**The task:** For the material below, the sole required output is the number of lines that include "each".
#####
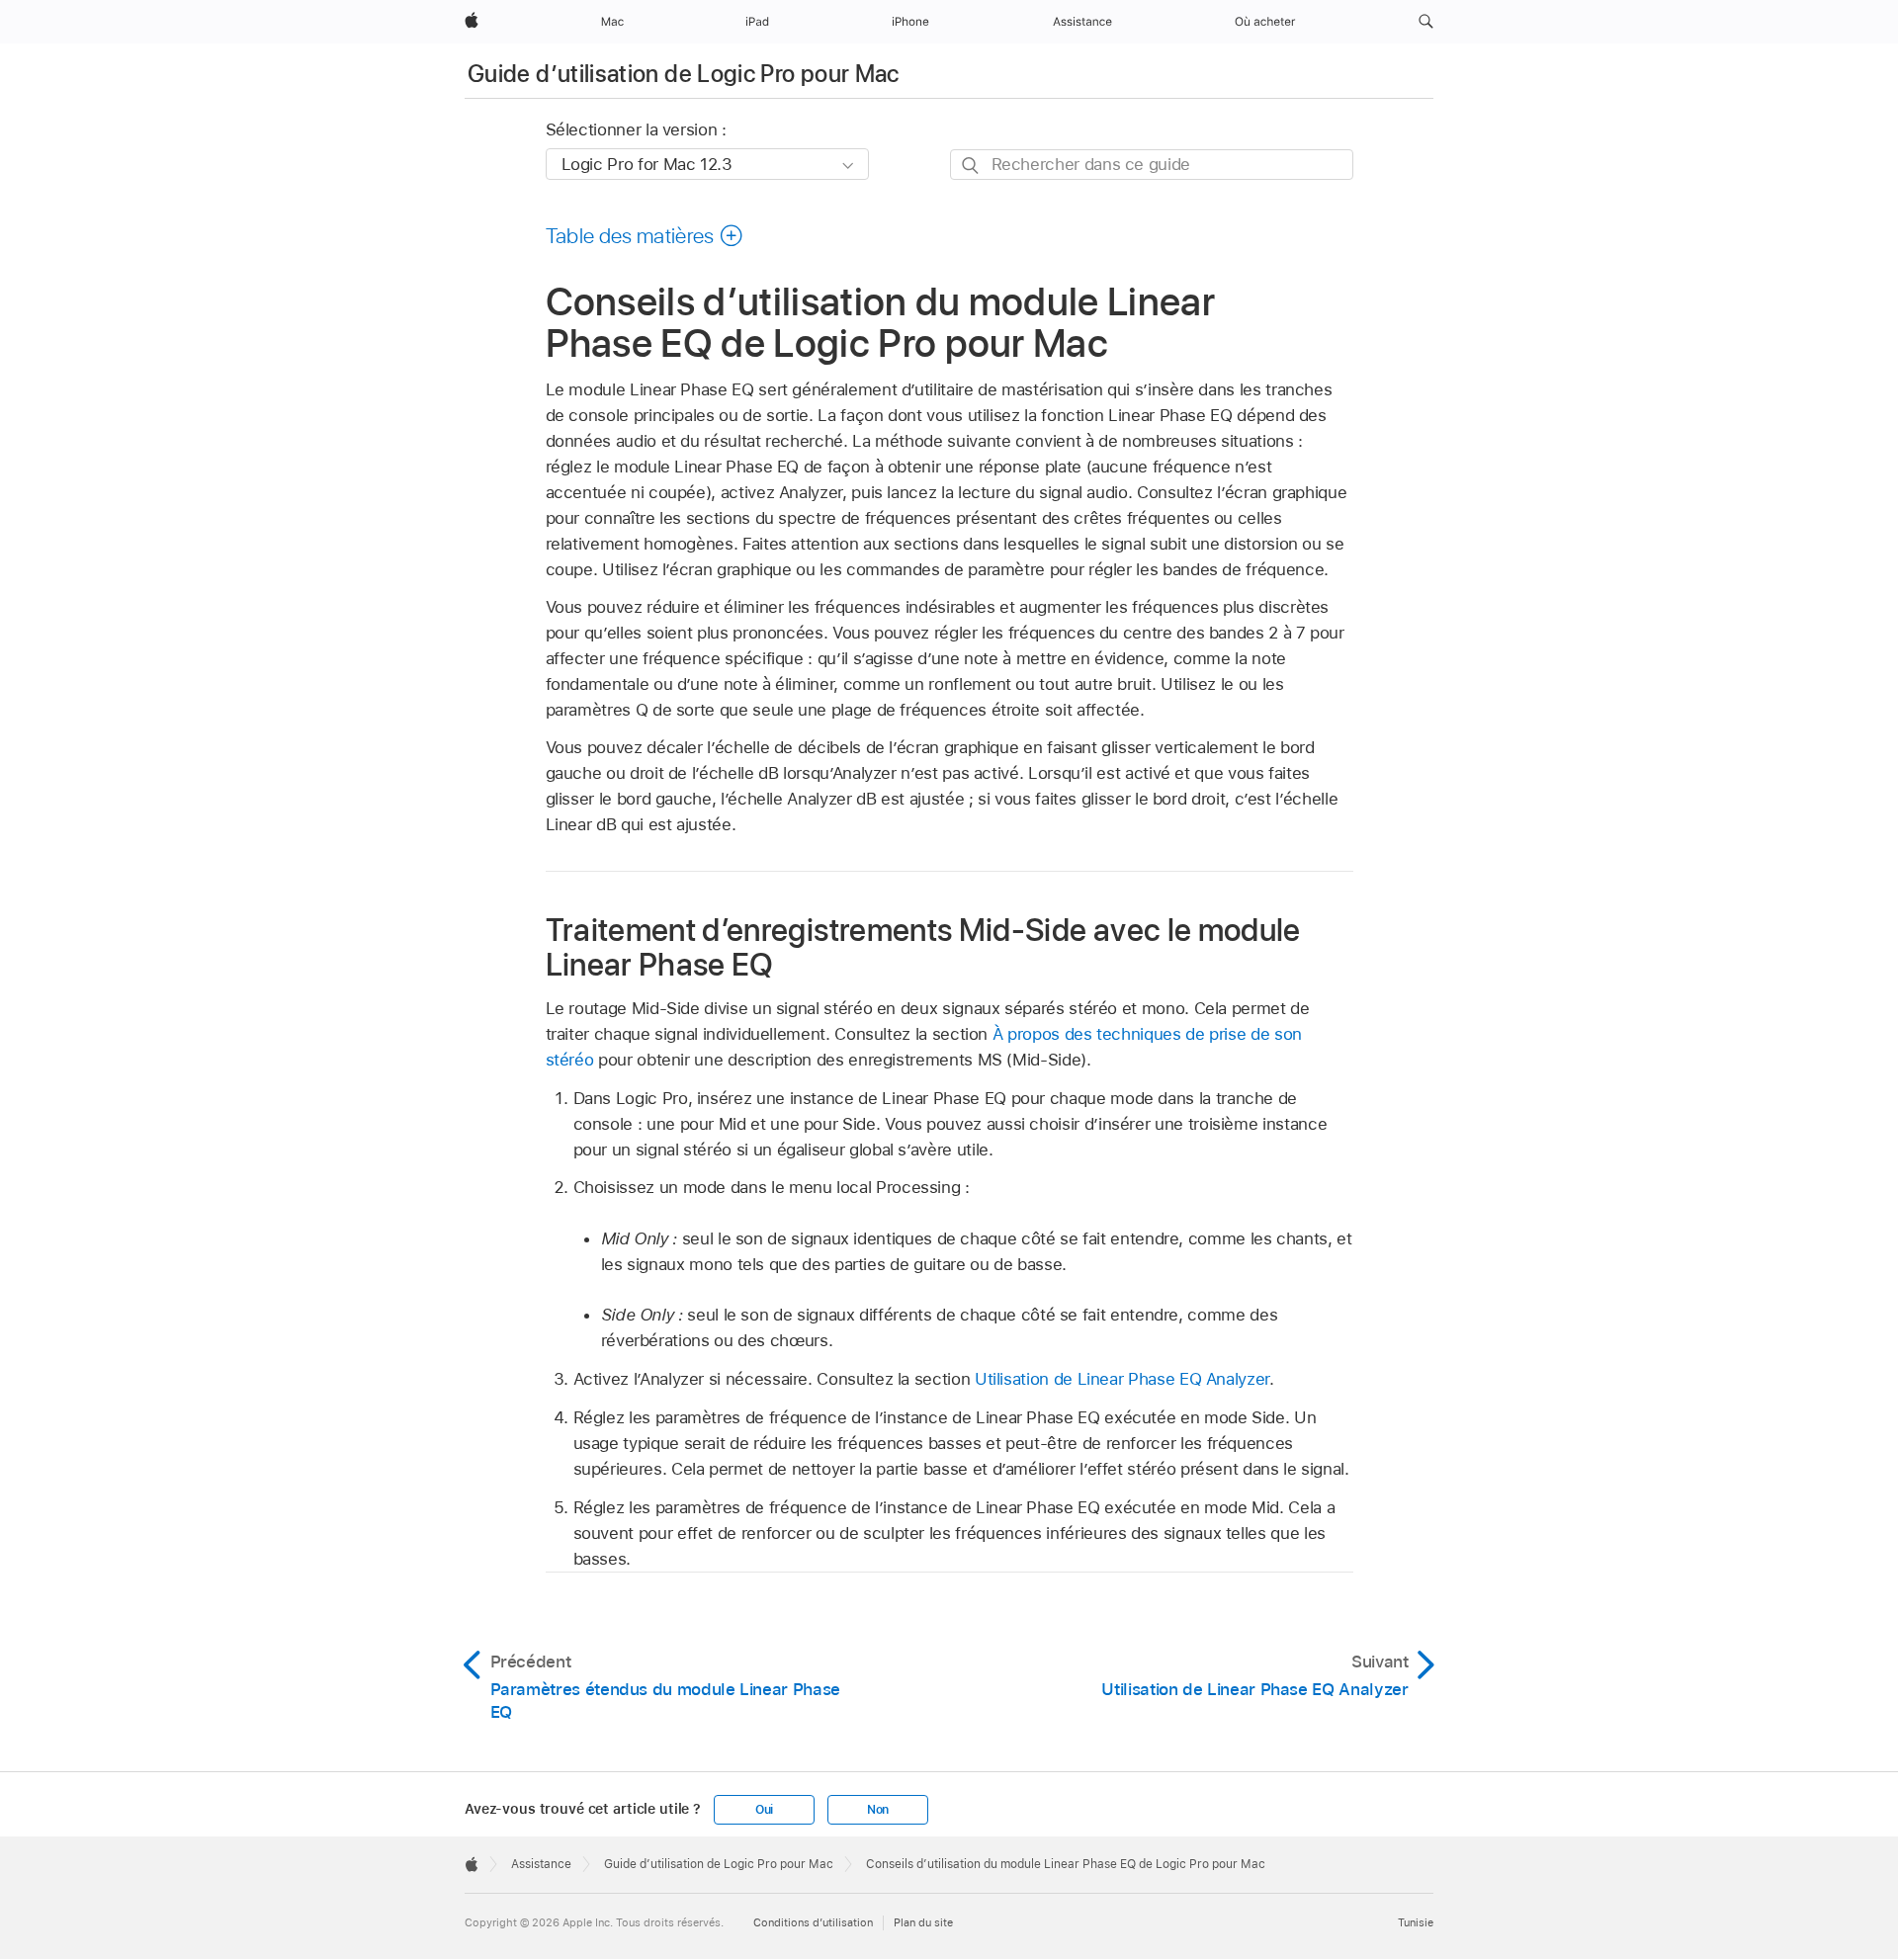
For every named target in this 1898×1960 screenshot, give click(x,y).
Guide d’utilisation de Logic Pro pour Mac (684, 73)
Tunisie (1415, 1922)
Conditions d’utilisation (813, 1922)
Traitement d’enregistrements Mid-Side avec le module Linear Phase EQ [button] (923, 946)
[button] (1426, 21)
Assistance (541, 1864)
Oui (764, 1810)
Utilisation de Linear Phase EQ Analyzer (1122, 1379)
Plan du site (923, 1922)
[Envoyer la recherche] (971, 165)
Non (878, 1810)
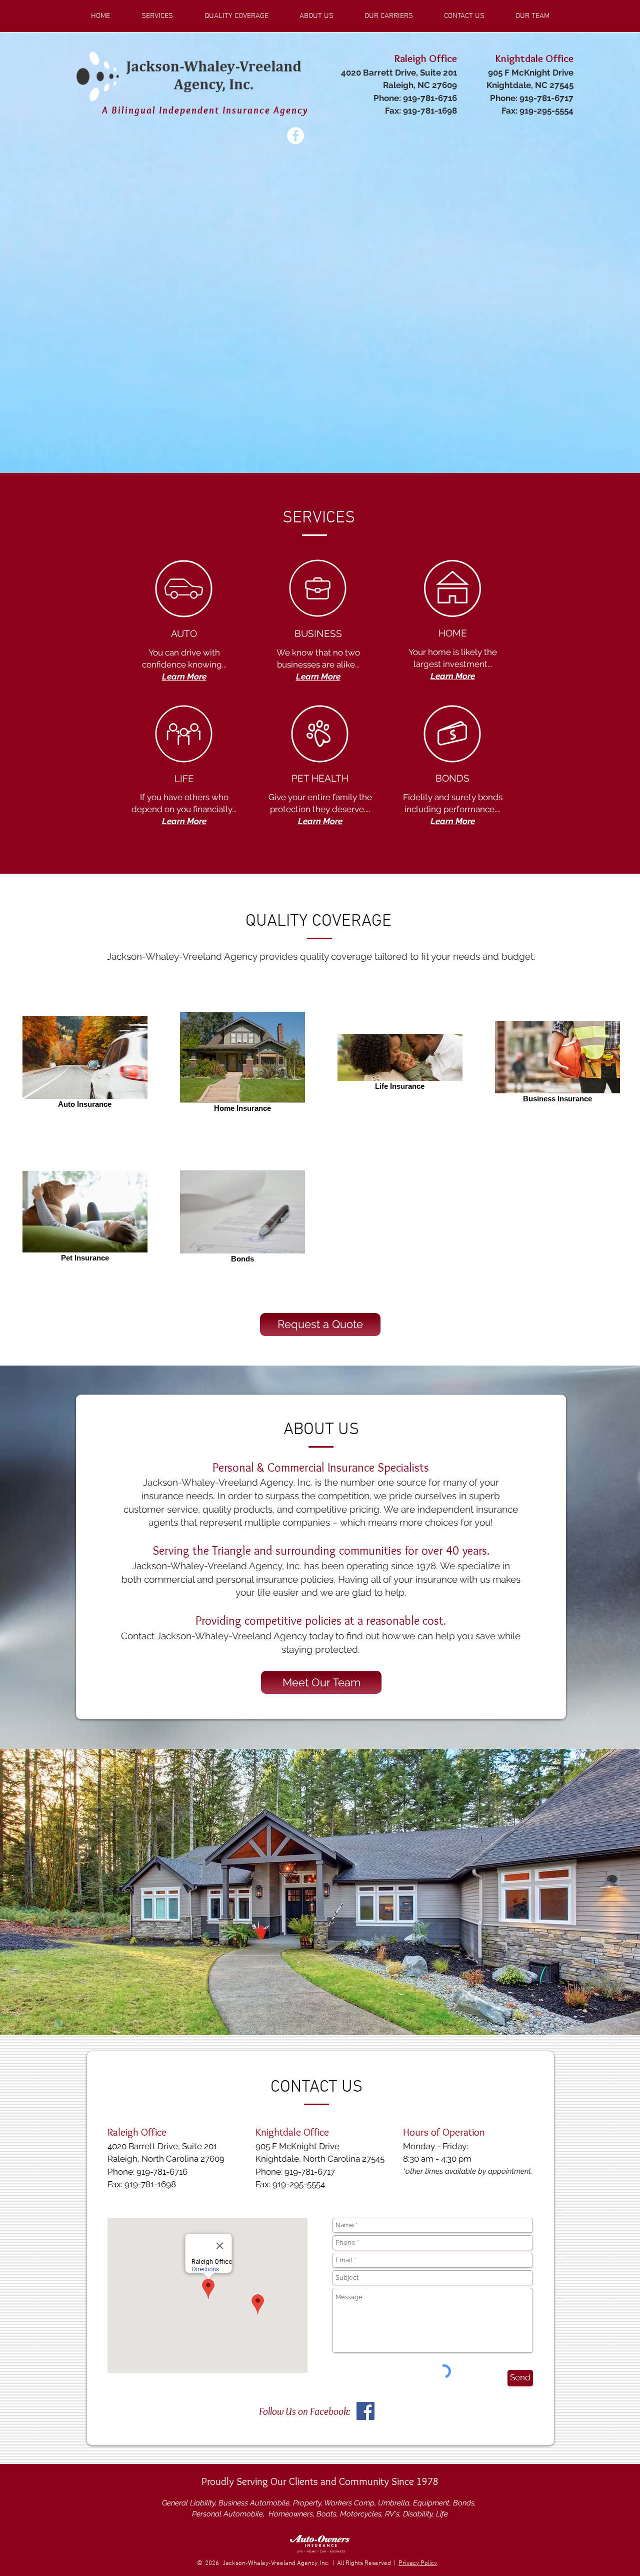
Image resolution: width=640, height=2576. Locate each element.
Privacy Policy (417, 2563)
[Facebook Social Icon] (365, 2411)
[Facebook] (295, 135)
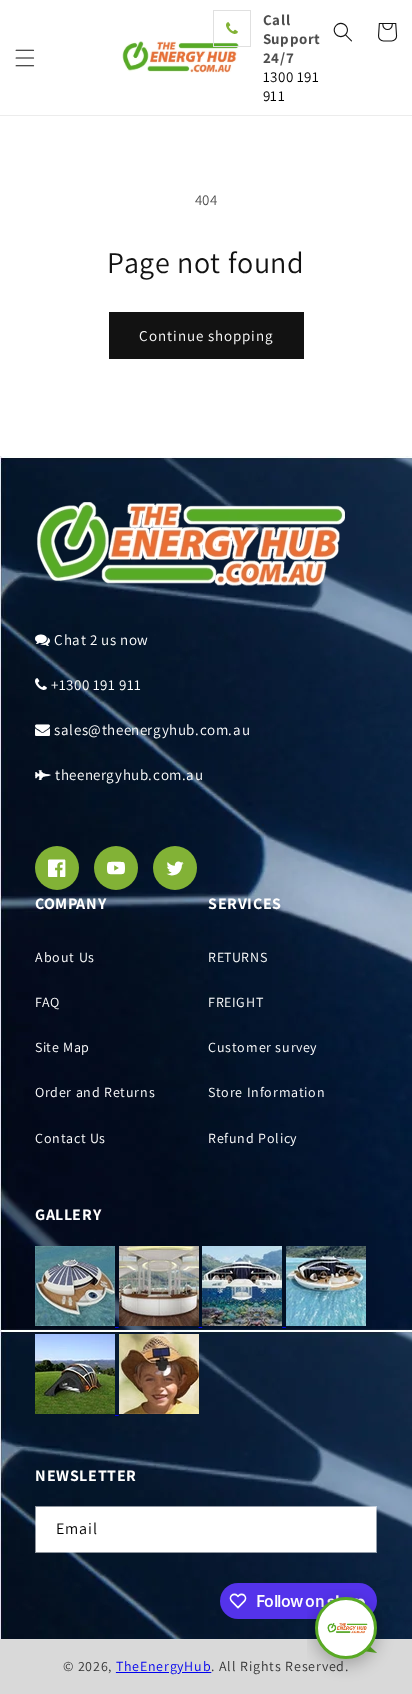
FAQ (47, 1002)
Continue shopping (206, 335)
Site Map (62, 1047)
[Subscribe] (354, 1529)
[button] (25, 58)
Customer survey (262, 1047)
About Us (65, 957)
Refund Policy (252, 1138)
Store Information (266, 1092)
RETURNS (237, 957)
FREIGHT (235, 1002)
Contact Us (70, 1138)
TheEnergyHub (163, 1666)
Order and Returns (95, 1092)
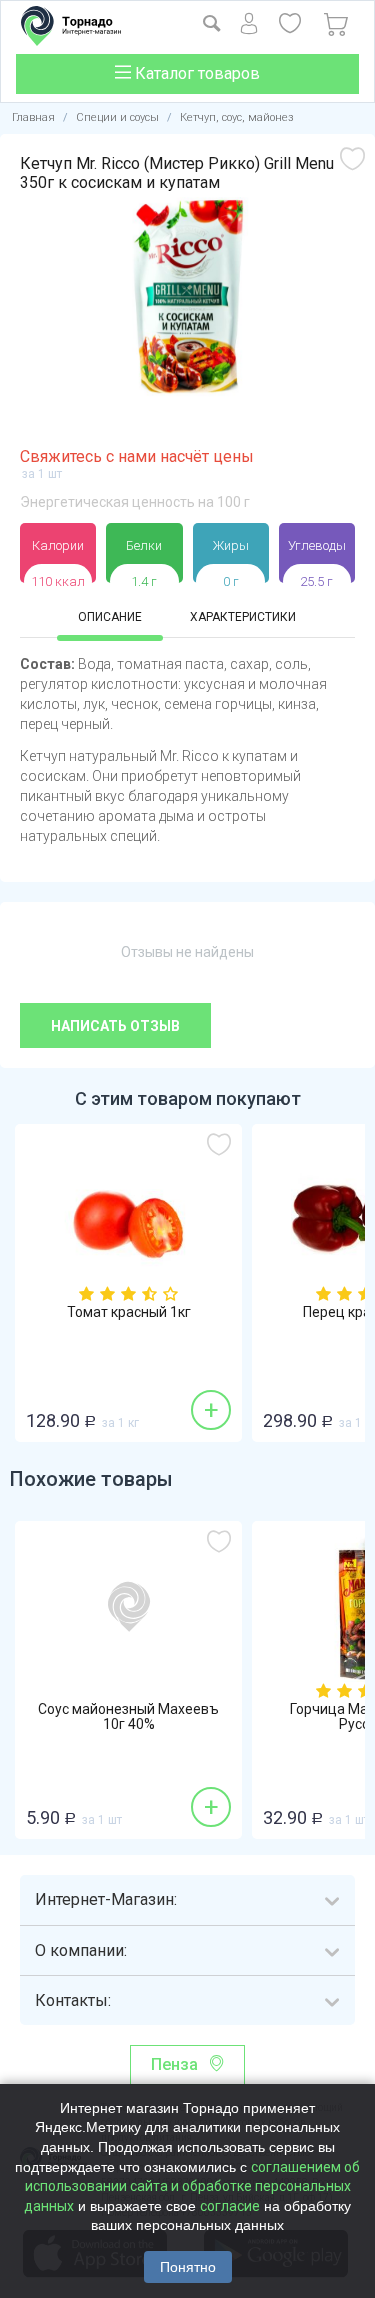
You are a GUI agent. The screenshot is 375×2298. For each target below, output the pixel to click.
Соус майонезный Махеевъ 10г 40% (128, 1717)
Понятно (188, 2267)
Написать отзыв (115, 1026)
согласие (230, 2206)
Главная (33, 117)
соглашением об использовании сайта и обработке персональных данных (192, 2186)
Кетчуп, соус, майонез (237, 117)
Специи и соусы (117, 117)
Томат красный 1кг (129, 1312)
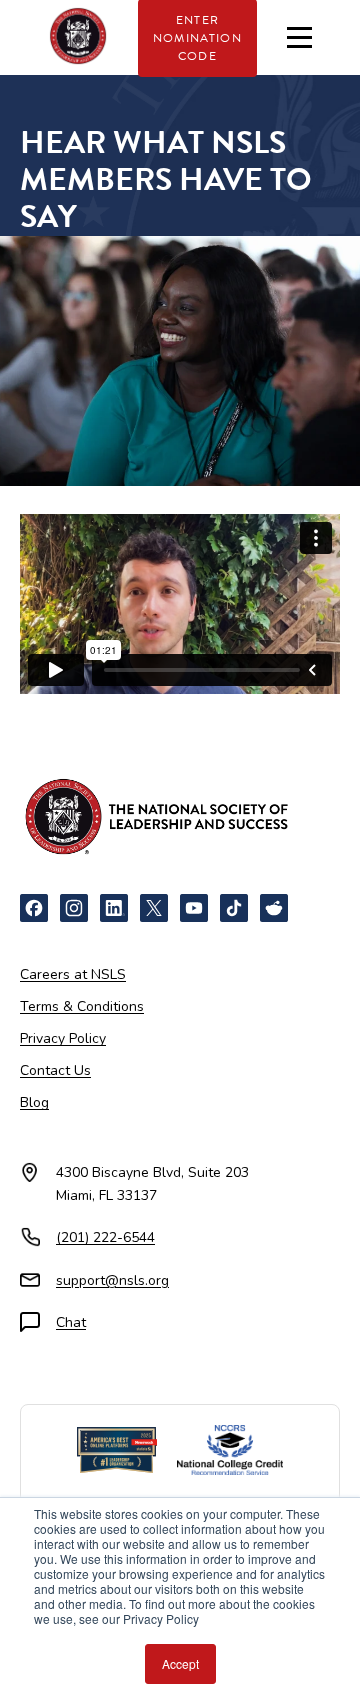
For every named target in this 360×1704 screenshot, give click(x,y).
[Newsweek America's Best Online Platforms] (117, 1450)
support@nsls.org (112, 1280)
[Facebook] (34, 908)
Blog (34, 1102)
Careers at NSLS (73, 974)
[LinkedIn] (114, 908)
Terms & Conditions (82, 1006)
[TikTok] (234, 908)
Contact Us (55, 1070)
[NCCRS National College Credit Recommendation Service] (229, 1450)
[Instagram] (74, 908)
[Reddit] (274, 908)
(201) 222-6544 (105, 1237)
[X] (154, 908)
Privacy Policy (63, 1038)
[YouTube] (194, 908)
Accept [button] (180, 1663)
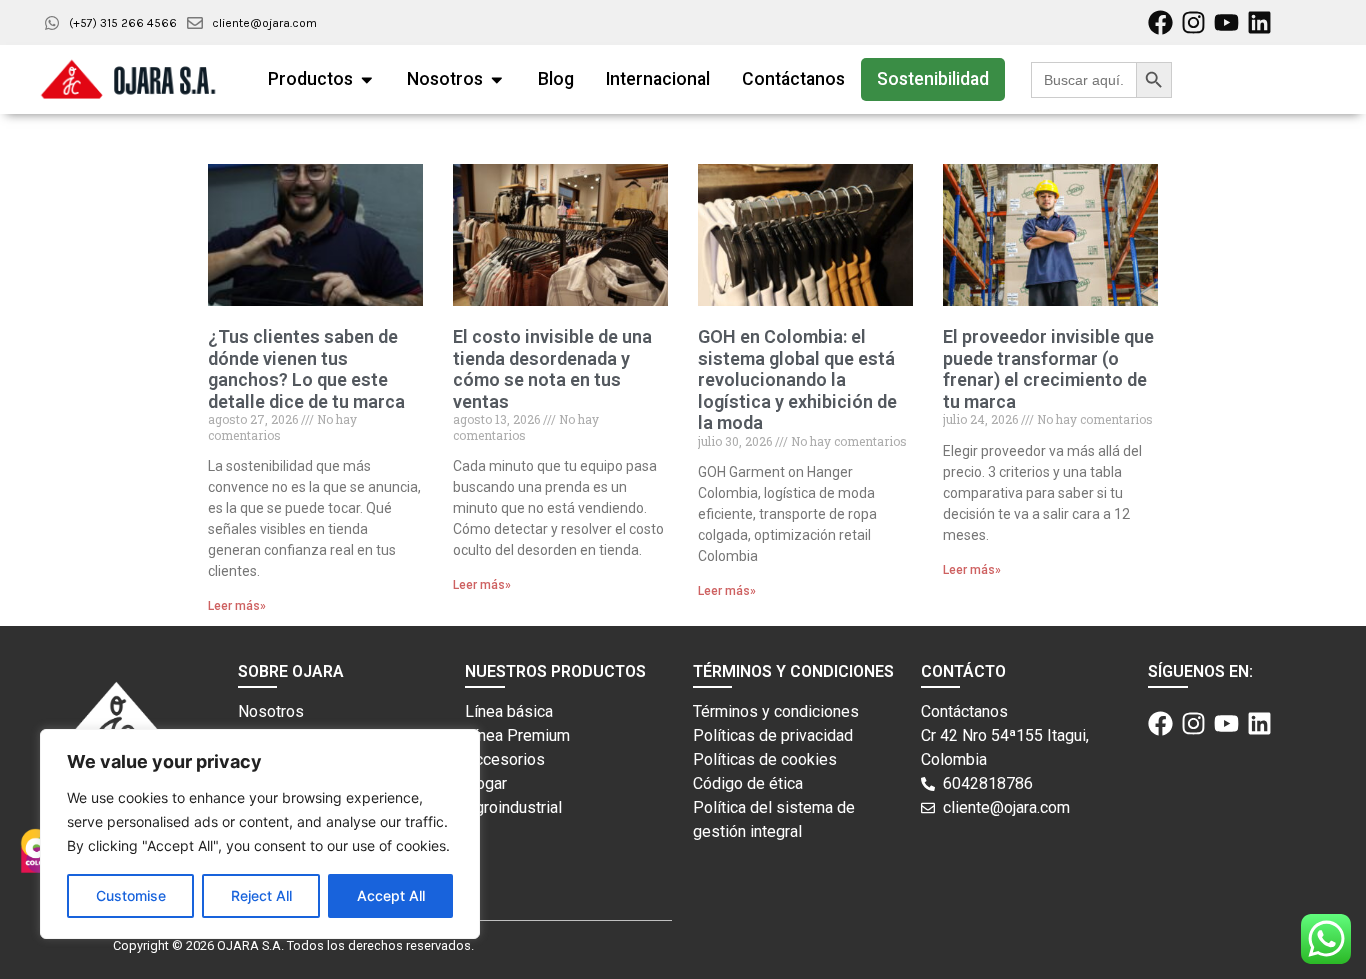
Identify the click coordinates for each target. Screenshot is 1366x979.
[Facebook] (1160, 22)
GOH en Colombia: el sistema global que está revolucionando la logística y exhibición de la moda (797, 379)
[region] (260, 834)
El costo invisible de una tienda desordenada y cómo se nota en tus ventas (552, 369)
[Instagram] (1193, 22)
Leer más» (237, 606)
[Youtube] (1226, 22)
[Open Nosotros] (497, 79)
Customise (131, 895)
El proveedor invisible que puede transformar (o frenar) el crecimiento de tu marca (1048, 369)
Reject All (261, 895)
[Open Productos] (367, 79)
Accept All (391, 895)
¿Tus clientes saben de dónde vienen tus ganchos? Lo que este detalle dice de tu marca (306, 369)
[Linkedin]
#####
**Completed task:** 3